Let's start with Liverpool, because the situation on Merseyside feels distinctly end-of-an-era. There is no replacing Mohamed Salah. You can only hope to survive his departure. As FourFourTwo has reported, Salah is preparing to leave Anfield, with a massive European club looming as the leading contender for his signature. Liverpool fans have dreaded this day for years.
The sheer volume of goals, the gravity he commands on the right flank, the fear he instills in opposing fullbacks — you do not buy a player who replicates that. You buy three players and hope the aggregate output is close. Opposing teams currently adjust their entire defensive shape to account for Salah's positioning. Once he leaves, that tactical respect vanishes. Left-backs will push higher, and Liverpool's midfield will face pressure from angles they haven't worried about in years.
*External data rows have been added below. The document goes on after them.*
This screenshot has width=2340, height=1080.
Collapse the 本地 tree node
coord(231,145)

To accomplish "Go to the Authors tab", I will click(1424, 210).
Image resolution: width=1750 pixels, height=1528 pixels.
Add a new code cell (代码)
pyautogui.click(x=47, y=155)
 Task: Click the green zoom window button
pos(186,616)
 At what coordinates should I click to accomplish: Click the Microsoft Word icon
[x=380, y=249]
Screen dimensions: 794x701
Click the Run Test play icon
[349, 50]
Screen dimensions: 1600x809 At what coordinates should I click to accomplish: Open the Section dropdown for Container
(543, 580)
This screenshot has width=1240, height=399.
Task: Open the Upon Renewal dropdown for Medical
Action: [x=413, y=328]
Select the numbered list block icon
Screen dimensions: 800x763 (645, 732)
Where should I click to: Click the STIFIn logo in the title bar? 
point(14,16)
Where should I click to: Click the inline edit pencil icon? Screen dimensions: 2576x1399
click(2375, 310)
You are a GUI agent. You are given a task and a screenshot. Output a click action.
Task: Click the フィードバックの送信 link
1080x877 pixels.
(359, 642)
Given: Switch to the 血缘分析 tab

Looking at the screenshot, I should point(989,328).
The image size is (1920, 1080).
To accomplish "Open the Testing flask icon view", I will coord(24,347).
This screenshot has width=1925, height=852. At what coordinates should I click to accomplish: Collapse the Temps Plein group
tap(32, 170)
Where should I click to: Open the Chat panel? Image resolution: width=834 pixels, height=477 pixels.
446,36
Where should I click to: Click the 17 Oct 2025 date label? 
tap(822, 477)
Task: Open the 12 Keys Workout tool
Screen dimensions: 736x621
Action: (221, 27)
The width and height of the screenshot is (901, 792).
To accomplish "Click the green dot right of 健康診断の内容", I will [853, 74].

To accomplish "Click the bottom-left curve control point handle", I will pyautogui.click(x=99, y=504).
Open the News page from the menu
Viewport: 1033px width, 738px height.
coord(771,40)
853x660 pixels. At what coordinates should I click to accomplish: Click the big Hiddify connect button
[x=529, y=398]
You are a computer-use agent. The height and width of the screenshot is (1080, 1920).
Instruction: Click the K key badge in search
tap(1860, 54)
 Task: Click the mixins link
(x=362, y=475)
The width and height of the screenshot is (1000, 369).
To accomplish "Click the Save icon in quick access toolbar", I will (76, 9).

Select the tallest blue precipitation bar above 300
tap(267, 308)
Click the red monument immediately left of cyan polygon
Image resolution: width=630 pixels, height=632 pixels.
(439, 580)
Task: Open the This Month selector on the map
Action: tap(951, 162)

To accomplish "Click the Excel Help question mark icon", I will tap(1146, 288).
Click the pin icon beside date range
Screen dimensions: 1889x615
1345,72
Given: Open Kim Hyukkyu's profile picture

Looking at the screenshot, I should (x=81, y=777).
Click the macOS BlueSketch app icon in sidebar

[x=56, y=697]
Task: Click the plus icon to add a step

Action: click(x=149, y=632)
The timing could not be worse, mostly because Liverpool’s recent track record with big-money attacking replacements is genuinely awful. Just look at the cautionary tale of Darwin Nunez. Liverpool managed to recoup £46million when they finally dumped the Uruguayan to Al-Hilal last summer. At the time, the recruitment team probably patted themselves on the back for mitigating a disaster.
But the reality of that deal paints a grim picture of Liverpool's scouting failures. The Mirror notes that Nunez has already been axed from the Al-Hilal squad to make room for a January signing. He is now looking for another new club. Let that sink in for a second.
A striker who cost Liverpool an astronomical fee could not even hold down a squad registration spot in the Saudi Pro League for a full season. The sheer waste of resources on Nunez set Liverpool back two years in their attacking evolution. He never had the first touch required to navigate low blocks in the Premier League, and his decision-making in the final third was erratic at best. Now, they have to navigate the post-Salah era knowing they absolutely cannot afford another expensive mistake up front.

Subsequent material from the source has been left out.